* BEGIN EXTRACTED RECORDS *

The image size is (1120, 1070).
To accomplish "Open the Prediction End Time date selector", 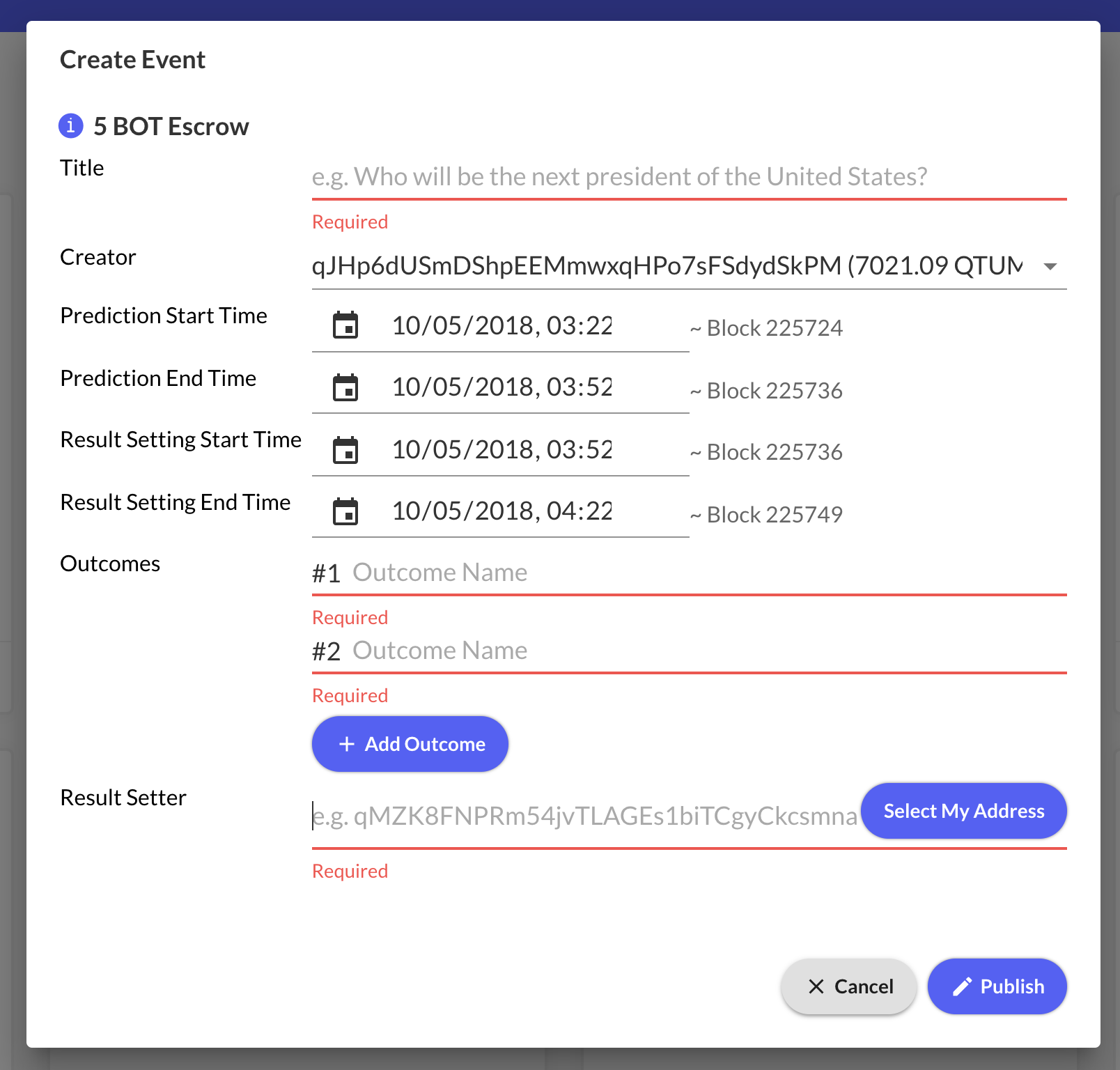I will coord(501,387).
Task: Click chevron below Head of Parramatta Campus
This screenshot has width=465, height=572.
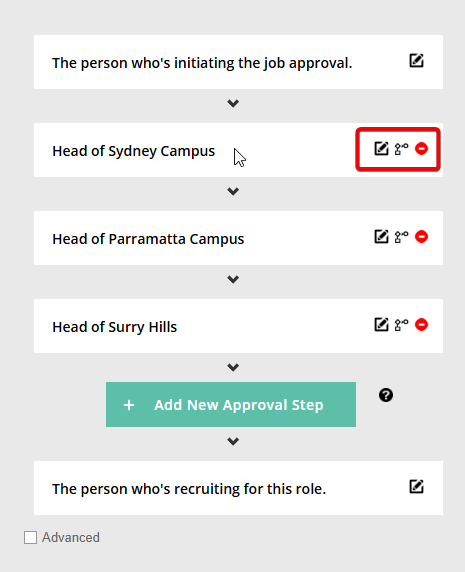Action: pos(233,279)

* END EXTRACTED RECORDS *
* BEGIN EXTRACTED RECORDS *

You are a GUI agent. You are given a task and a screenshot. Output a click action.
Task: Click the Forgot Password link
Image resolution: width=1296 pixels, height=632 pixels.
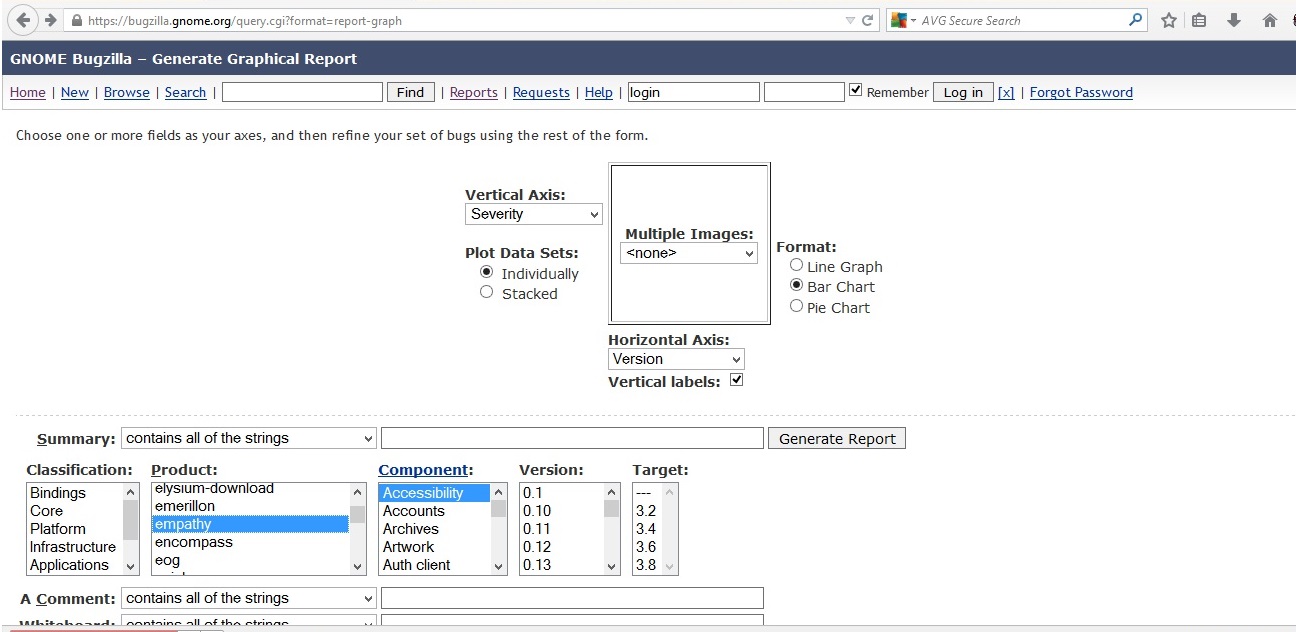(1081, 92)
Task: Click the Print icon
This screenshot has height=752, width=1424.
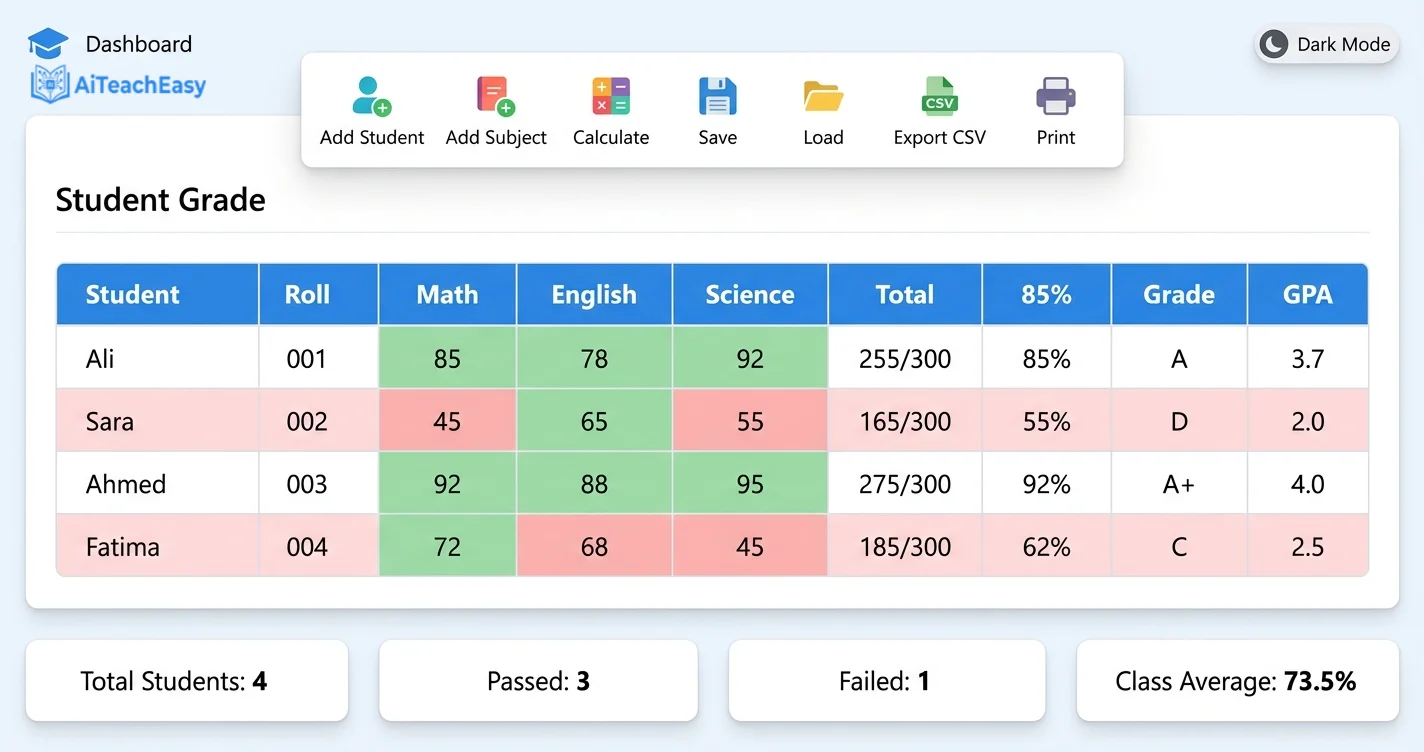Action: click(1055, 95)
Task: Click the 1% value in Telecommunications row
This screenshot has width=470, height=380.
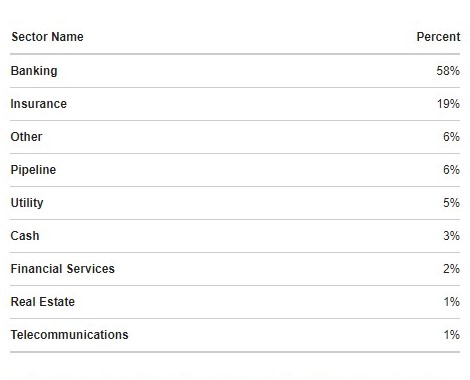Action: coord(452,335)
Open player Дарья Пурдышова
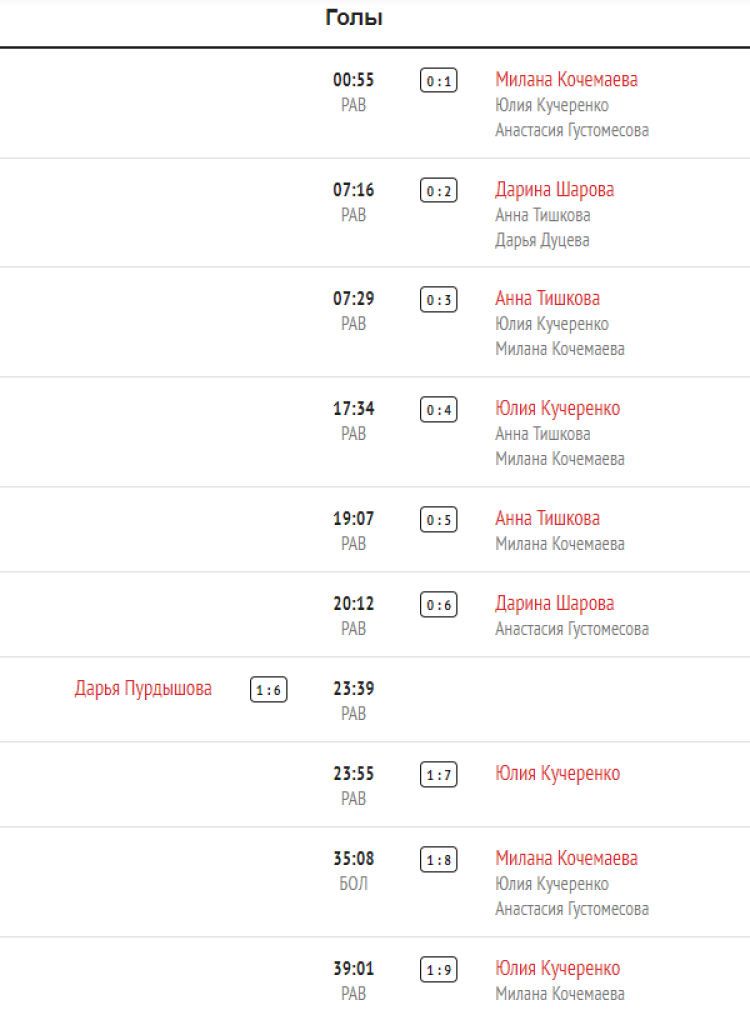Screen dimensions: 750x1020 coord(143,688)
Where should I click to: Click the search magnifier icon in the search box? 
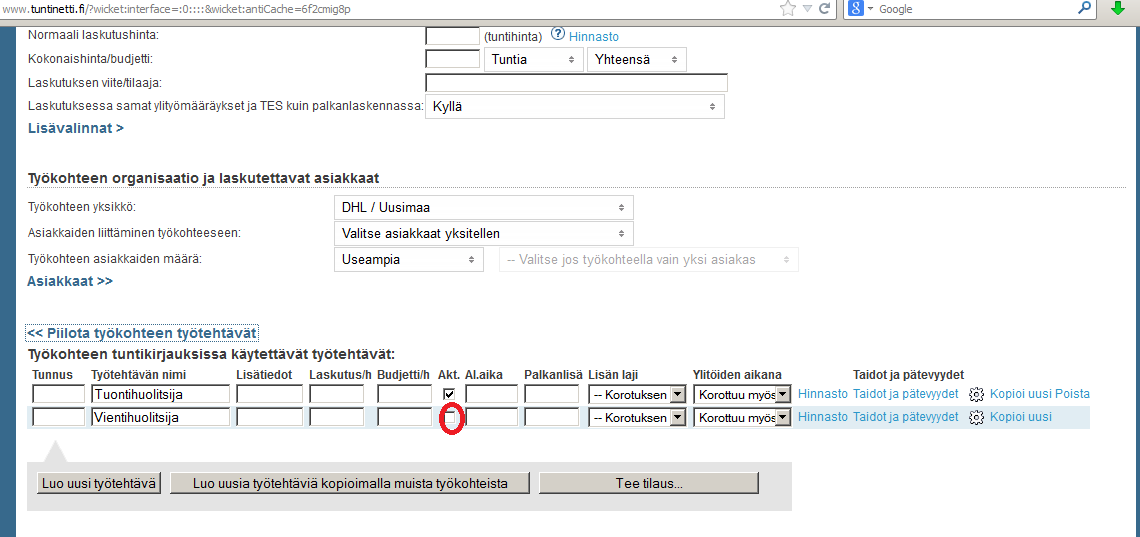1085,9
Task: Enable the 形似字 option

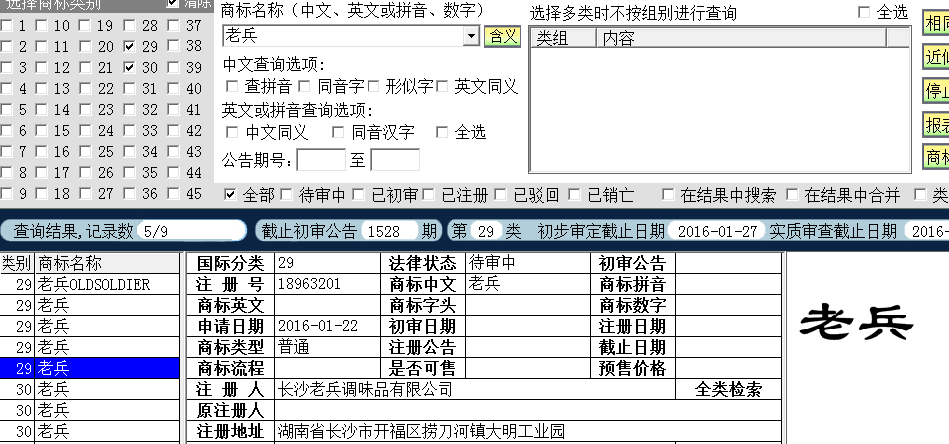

* END EXTRACTED RECORDS *
* BEGIN EXTRACTED RECORDS *

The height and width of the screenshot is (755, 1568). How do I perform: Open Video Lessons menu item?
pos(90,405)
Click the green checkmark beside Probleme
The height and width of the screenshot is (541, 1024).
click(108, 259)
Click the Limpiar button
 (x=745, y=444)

* END EXTRACTED RECORDS *

INSTRUCTIONS FOR THE TASK:
Express as a numbered list the lines of the listing above, starting with the line that contains "The height and width of the screenshot is (755, 1568)." and going on through the line that contains "(x=745, y=444)", omitting any blank lines.

EXERCISE SOLUTION:
1. The height and width of the screenshot is (755, 1568). How do I perform: Open Video Lessons menu item?
2. pos(90,405)
3. Click the green checkmark beside Probleme
4. The height and width of the screenshot is (541, 1024).
5. click(108, 259)
6. Click the Limpiar button
7.  (x=745, y=444)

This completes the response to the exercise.